On Tuesday, social science student and aspiring entrepreneur Travis Wennen received a visit from SDSU’s Center for Regional Sustainability Coordinator Mariah Hudson and SDSU geography lecturer Diana Richardson,so they could see his newly converted garden pool after months of development.
After taking a U.S. geography course last semester, Wennen brought his geography urban agricultural project to life within three months of planning. Embracing the idea of sustainability, Wennen converted his backyard swimming pool into a garden pool, also known as a “fishpond” or aquaponics system, which combines aquaculture (fish) and hydroponics (soilless cultivation). In his garden pool, Wennen added three turtles and 26 fish including tilapia, koi, minnow and goldfish. One of the ways Wennen takes care of his fishpond is by ensuring his fish eat an organic diet of algae, roots from pond plants, duckweed and, occasional pellets as a treat.

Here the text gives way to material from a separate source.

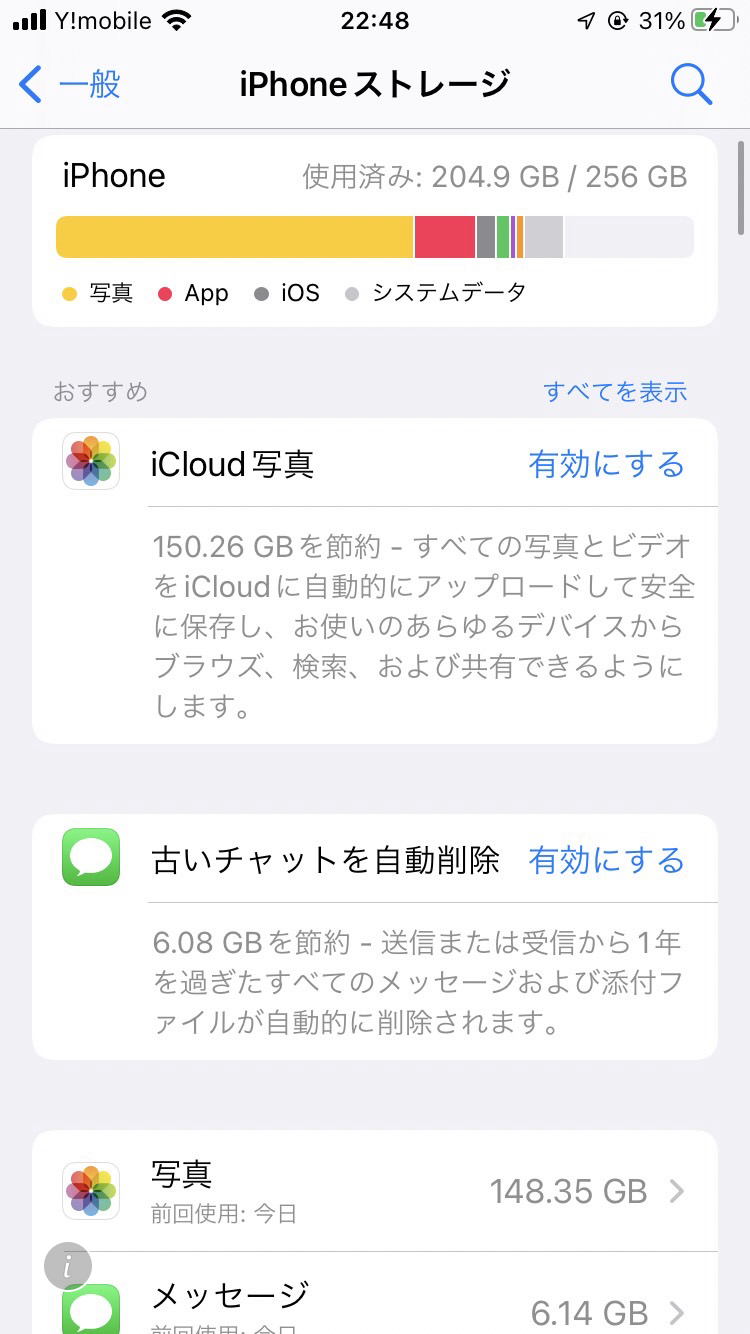This screenshot has height=1334, width=750.
Task: Enable 古いチャットを自動削除 with 有効にする
Action: [x=606, y=861]
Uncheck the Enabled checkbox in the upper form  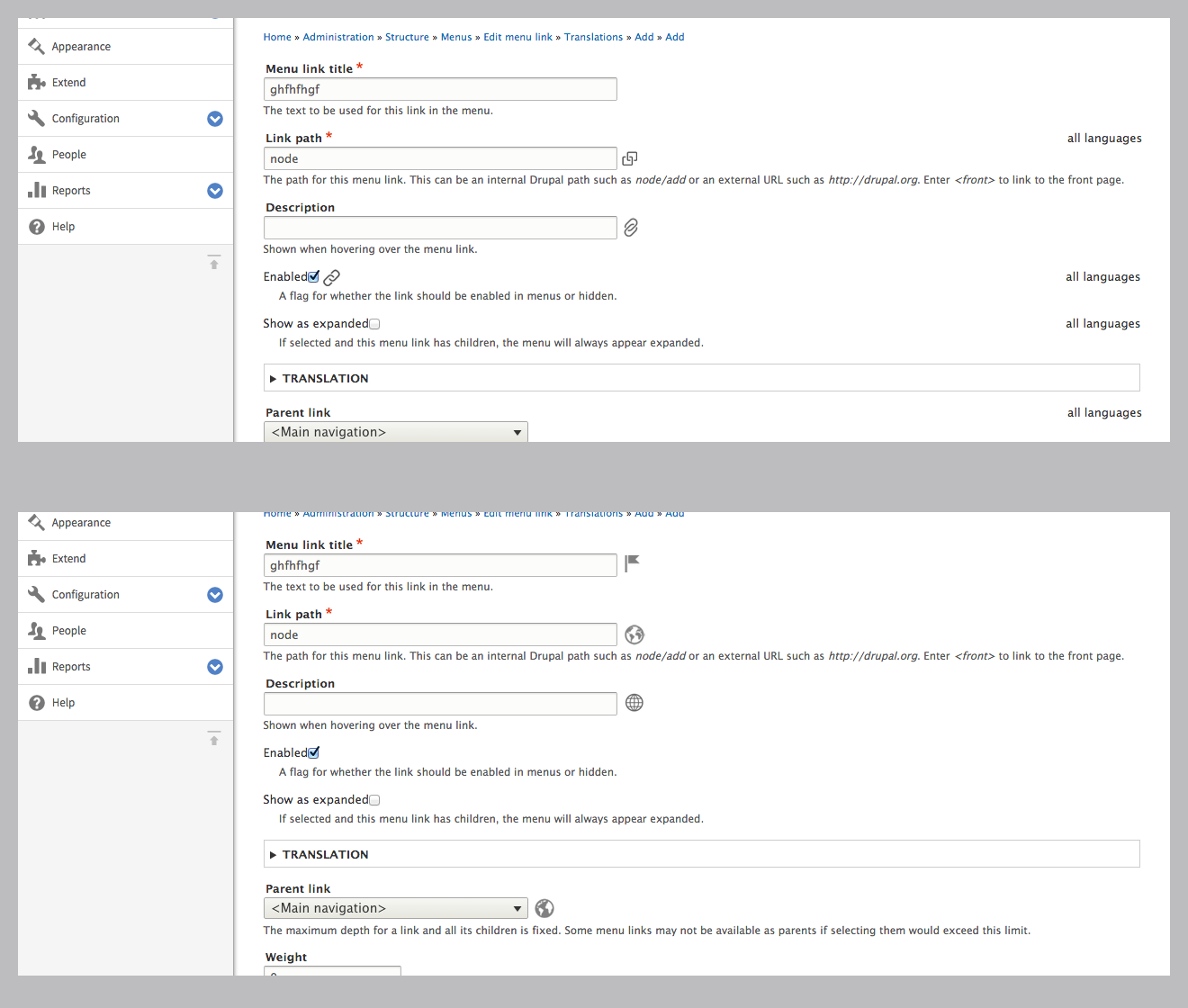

Richardson, Wennen’s geography professor last spring, said she was delighted to hear back from Wennen, when she learned he followed through with his geography project to create his own aquaponics system.
“I was so excited. He told me he was going to build this, so I asked him to keep me in the loop and he did,” Richardson said. “He shot me an email telling me that he had finished the project, so I was thrilled that he carried this idea forward.”
Richardson continued to explain the work and sacrifice Wennen endured in completing this project.
“He made this extraordinary effort to work with his family and his resources. He had to cut back on eating well for a while and ate lots of peanut butter in order to fund the project,” Richardson said. “He really spent a lot of time and money and resources to do this and I’m just really proud of him for carrying this idea forward and really making it work.”
Wennen invested roughly $2,500 into funding his garden pool, whereas maintaining a swimming pool can cost about $200 per month. His garden pool is surrounded by a 14-milliliter reinforced UV plastic sheet, which helps shade his turtles and fish, in addition to regulating the water temperature and blocking out UV rays. Every month, Wennen maintains the garden pool by changing 20 to 30 percent of the water to ensure it’s sustainable enough for his fish and turtles.
Wennen explained why he felt the need to create this sustainable project.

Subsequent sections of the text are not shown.